The second of these is encouraging and to be welcomed. Charities must do better at this to go beyond reporting how much they do to answer the "and so what" question; to provide evidence that what they do makes a positive difference.
However, the first key factor is worrying. Even in the wake of the collapse of Kids Company, and the recent safeguarding scandals, the myth seems to continue that charities can deliver high quality, safe and effective services on very thin (or even non-existent) overheads.
In my view, we need to re-educate funders and the public to think about value for money not in terms of how much of their money "goes to the front line" but rather "how much difference does my money make" (how much impact is delivered by their investment).
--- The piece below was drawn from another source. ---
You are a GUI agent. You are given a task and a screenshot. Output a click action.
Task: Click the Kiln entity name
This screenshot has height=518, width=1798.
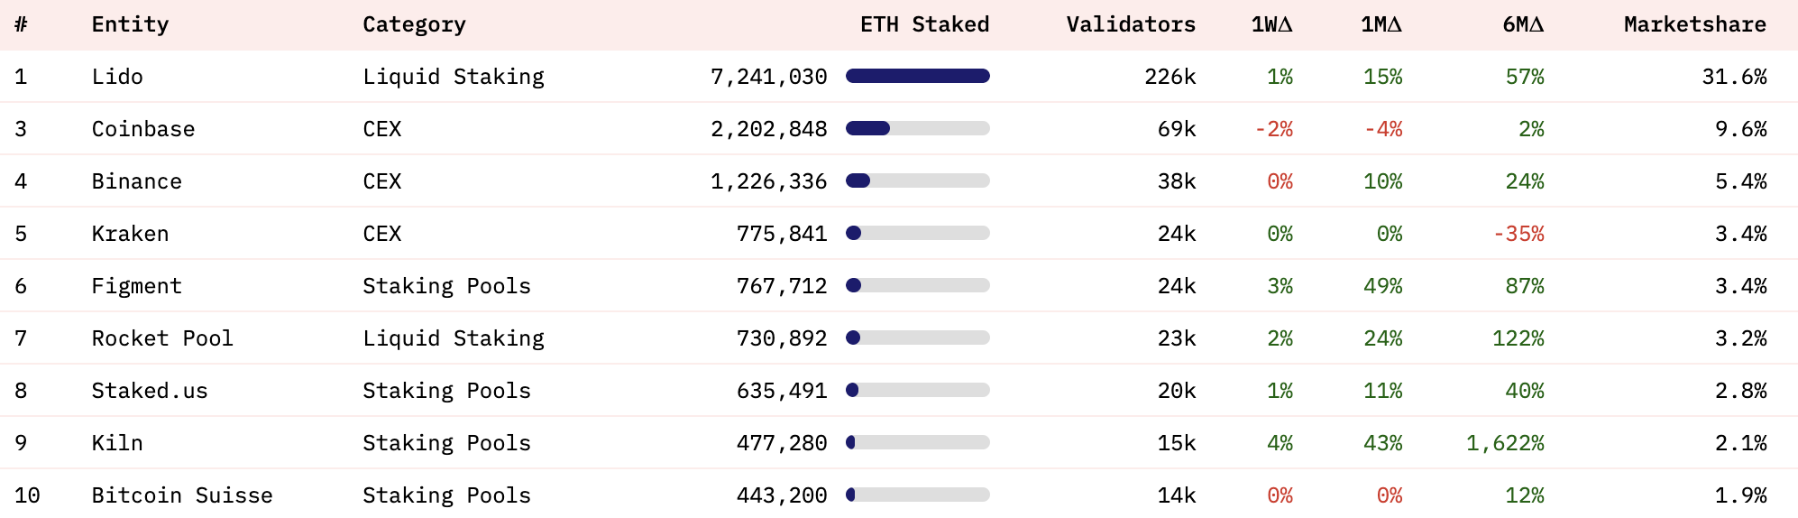pyautogui.click(x=117, y=443)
Focusing on maintaining the illusion of unreasonably low overheads encourages people to believe that the input (cash) is more important that the outcomes (the difference the services make) and discourages funders from providing full cost recovery funding (to cover all the overheads associated with a project and not just direct costs). Moreover, it encourages charities to be dishonest (or at least economical with the truth) when presenting their accounts and reporting on levels of support costs and overheads (which in turn, when found out, will impact negatively on trust).
Continuing to do better on clearly demonstrating impact must be an important way to shift the emphasis from inputs to outcomes. Even small charities can, and should, do much better at this, without spending significant amounts of valuable and scarce resources on new systems and extra staff.
It also needs some courage from charities of all sizes, particularly those with the loudest voices, to say "no" we can't run safe, effective services without sufficient overheads; no-one can, not in any sector. Those charities who claim they spend close to 100% of donations on the front line need to be called out as being, at best, misleading and, at worst, dishonest.